El SEMANARIO RECONQUISTA es el órgano de prensa de la Agrupación Reconquista del Partido Colorado, fundado por Honorio Barrios Tassano y Carlos Flores. Director Prof. Gustavo Toledo.

miércoles, 15 de febrero de 2012

Progresistas y conservadores


Por Gustavo Toledo

Con el tiempo aprendí que si algo define realmente a una persona en materia política no es su ideología, sus referencias históricas o su filiación partidaria (todas ellas pueden mutar, ocultarse o camuflarse según las convicciones, necesidades o intereses de la hora), sino dos características aparentemente insignificantes que forman parte de su ADN: su predisposición al cambio y su actitud frente a la crítica.

Si uno repara en el comportamiento de las personas que están en nuestro entorno a partir de esas dos premisas, descubrirá el grado de tolerancia y apertura mental que identifica (o no) a cada una de ellas, y, más pronto que tarde, advertirá, en los hechos, el abismo que separa a un progresista de verdad de un conservador de pura cepa.

Para ello,  si dejamos de lado las viejas etiquetas de izquierda y derecha -tan relativas y a la vez tan fácilmente manipulables-, y nos concentramos en esta otra división, encontraremos que no todos los que se proclaman de izquierda son tan progresistas como dicen ser y que algunos exponentes de la derecha no son tan conservadores como a algunos les gustaría que fueran.

Veamos algunas diferencias.

El progresista, si realmente lo es, no le tema al cambio (lo ve como una oportunidad, no como un peligro); tiene una visión dinámica de la vida, para él no hay destinos finales sino escalas, su utopía siempre está un paso más allá; no se conforma con lo que tiene sino que  aspira a un mundo mejor, perfectible, que no sitúa en el pasado sino en el futuro. El conservador, por el contrario, le teme al cambio (no lo ve como una oportunidad sino como un peligro); tiene una visión estática de la vida, cree haber llegado a la última estación del recorrido, se siento conforme (o resignado, al fin de cuentas para él es lo mismo) con lo que tiene y su principal preocupación estriba en que su mundo permanezca incambiado.

El progresista, si realmente lo es, acepta la crítica –sea del tipo que fuere- como un revulsivo necesario para el progreso de la sociedad en la que vive y para su propio progreso como individuo. El conservador, en cambio, es reacio a la crítica (sus verdades están prendidas de alfileres), ve el futuro como una mera continuidad del presente y éste, a su vez, como la prolongación del pasado.

Para el progresista, la crítica es parte del juego democrático, un síntoma de pluralidad y una expresión de libertad.
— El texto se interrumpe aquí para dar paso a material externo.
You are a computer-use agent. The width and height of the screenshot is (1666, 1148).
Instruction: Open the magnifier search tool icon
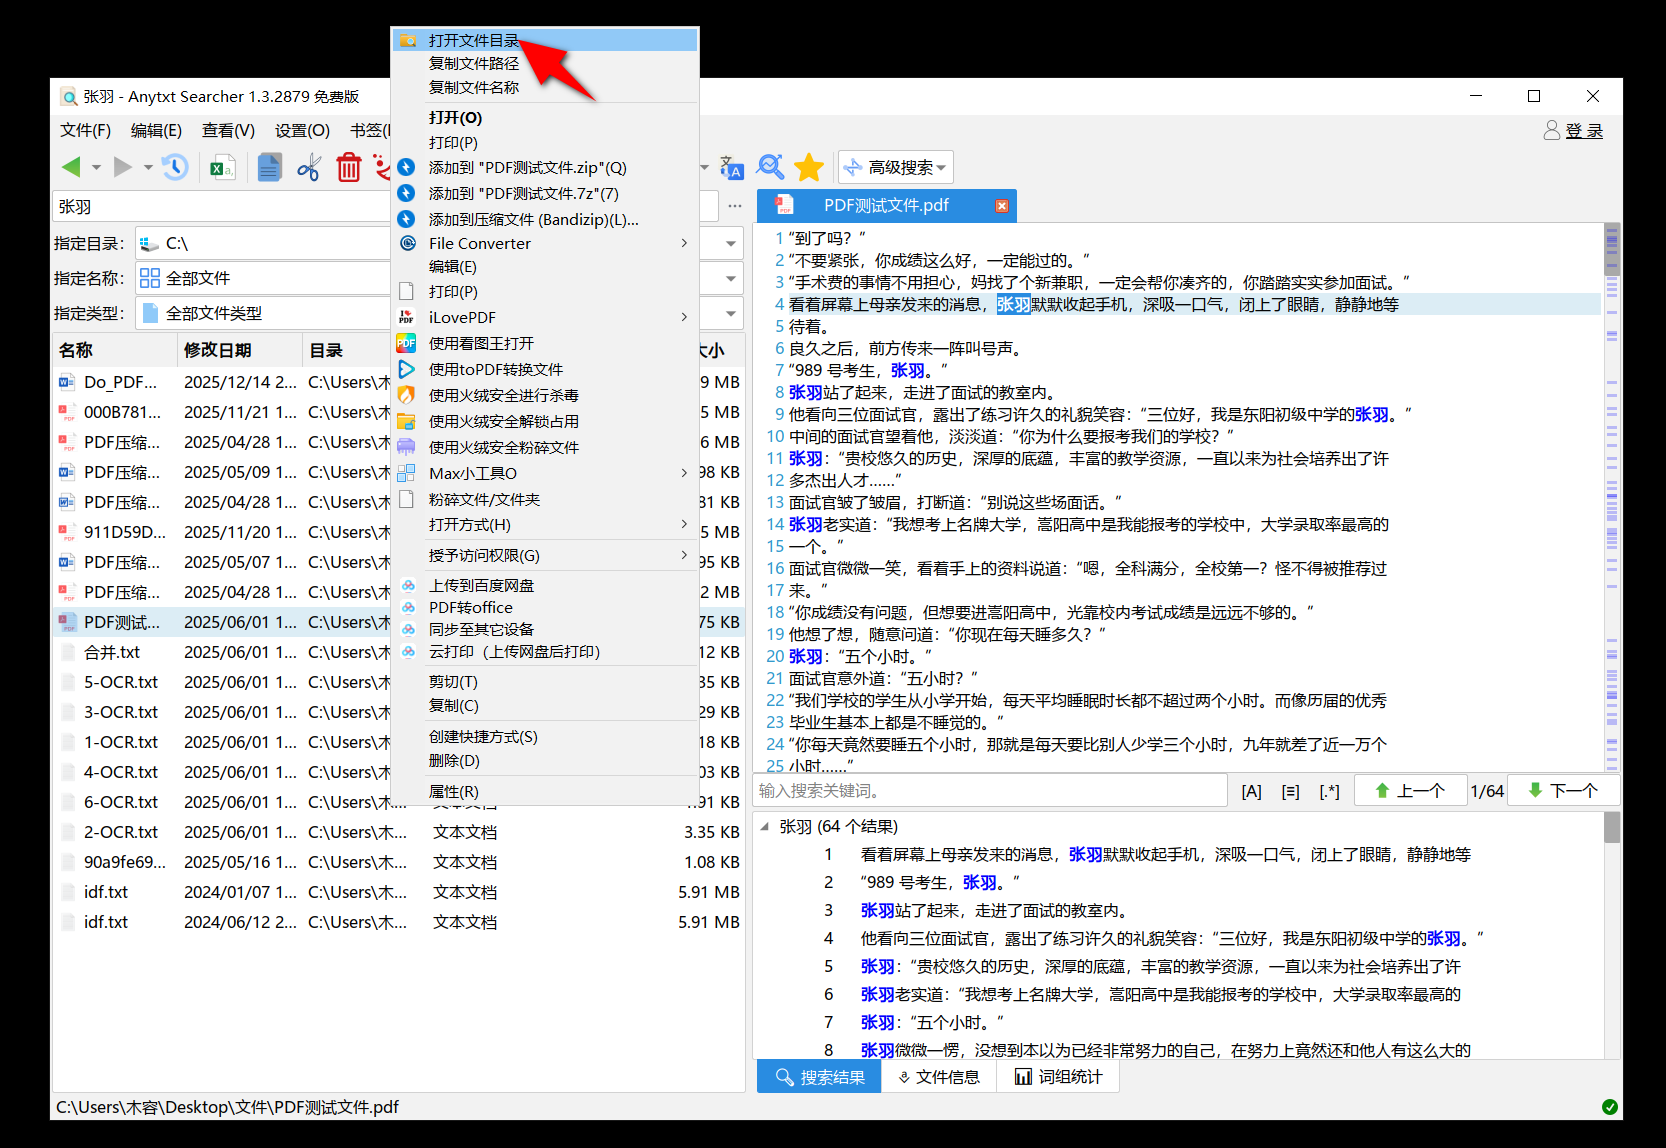[x=770, y=167]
Para el conservador, es un atentado contra el orden establecido y un exceso potencialmente dañino para el castillo de naipes sobre el que está parado.

Para el progresista hay múltiples formas de ver y entender la realidad, que, desde su punto de vista, pueden y deben coexistir y al mismo tiempo contraponerse civilizadamente. Para el conservador, hay una sola forma de ver y entender las cosas (la oficial, la que marca la tradición, la que se ajusta a los designios del poder; aquella a la que él es fiel) y si alguien se pone al margen o la cuestiona, debe ser combatido, radiado, exterminado.

En Cuba, tierra de partido único y líderes vitalicios, a la que muchos progresistas locales ven como modelo y ejemplo a seguir, no hay espacio para el cambio (sea en materia política, económica o social) desde hace más de medio siglo y cualquier crítica al régimen es vista como un acto subversivo y contrarrevolucionario que los personeros del régimen se encargan de castigar severamente. Allí, quien no forma de parte del círculo oficial, quien tiene la osadía de pensar con independencia y el valor de proclamar sus ideas en voz alta tiene dos caminos por delante: la balsa o el calabozo. ¿Es ése el ideal de un progresista de verdad? ¿Una isla-cárcel, monocolor y varada en el tiempo, en la que solo tienen permiso para hablar los paniaguados con carnet del partido comunista y en la que la vida de los ciudadanos está controlada por un Estado autoritario que los condena a la abyección y la miseria?

Si es así, que alguien me explique, por favor, ¿en qué se diferencian Mao, Fidel, Stalin, Franco, Pinochet, Videla y Torquemada? ¿Qué extraña razón convierte a unos en referentes del progresismo y a otros, según ellos, en estandartes del conservadurismo más cerril y sanguinario? ¿Acaso no forman parte todos ellos de la misma familia?

Por desgracia, la semillita totalitaria está plantada en muchas cabecitas supuestamente progresistas. Para conocerlos de verdad, no hay que fijarse en su disfraces o máscaras sino en sus actos y actitudes.